Nothing
#' Function to build multi-outcome vtreat cross frame and treatment plan.
#'
#' Please see \code{vignette("MultiClassVtreat", package = "vtreat")} \url{https://winvector.github.io/vtreat/articles/MultiClassVtreat.html}.
#'
#' @param dframe data to learn from
#' @param varlist character, vector of indpendent variable column names.
#' @param outcomename character, name of outcome column.
#' @param ... not used, declared to forced named binding of later arguments
#' @param weights optional training weights for each row
#' @param minFraction optional minimum frequency a categorical level must have to be converted to an indicator column.
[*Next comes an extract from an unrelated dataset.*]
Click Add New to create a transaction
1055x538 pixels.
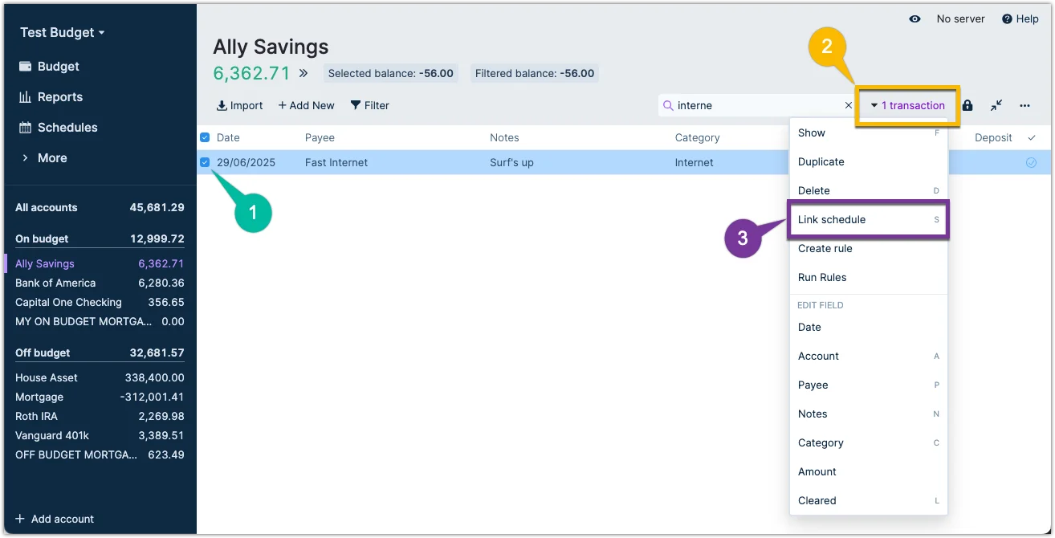coord(305,105)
#' @param smFactor optional smoothing factor for impact coding models.
#' @param rareCount optional integer, allow levels with this count or below to be pooled into a shared rare-level. Defaults to 0 or off.
#' @param rareSig optional numeric, suppress levels from pooling at this significance value greater. Defaults to NULL or off.
#' @param collarProb what fraction of the data (pseudo-probability) to collar data at if doCollar is set during \code{\link{prepare.multinomial_plan}}.
#' @param codeRestriction what types of variables to produce (character array of level codes, NULL means no restriction).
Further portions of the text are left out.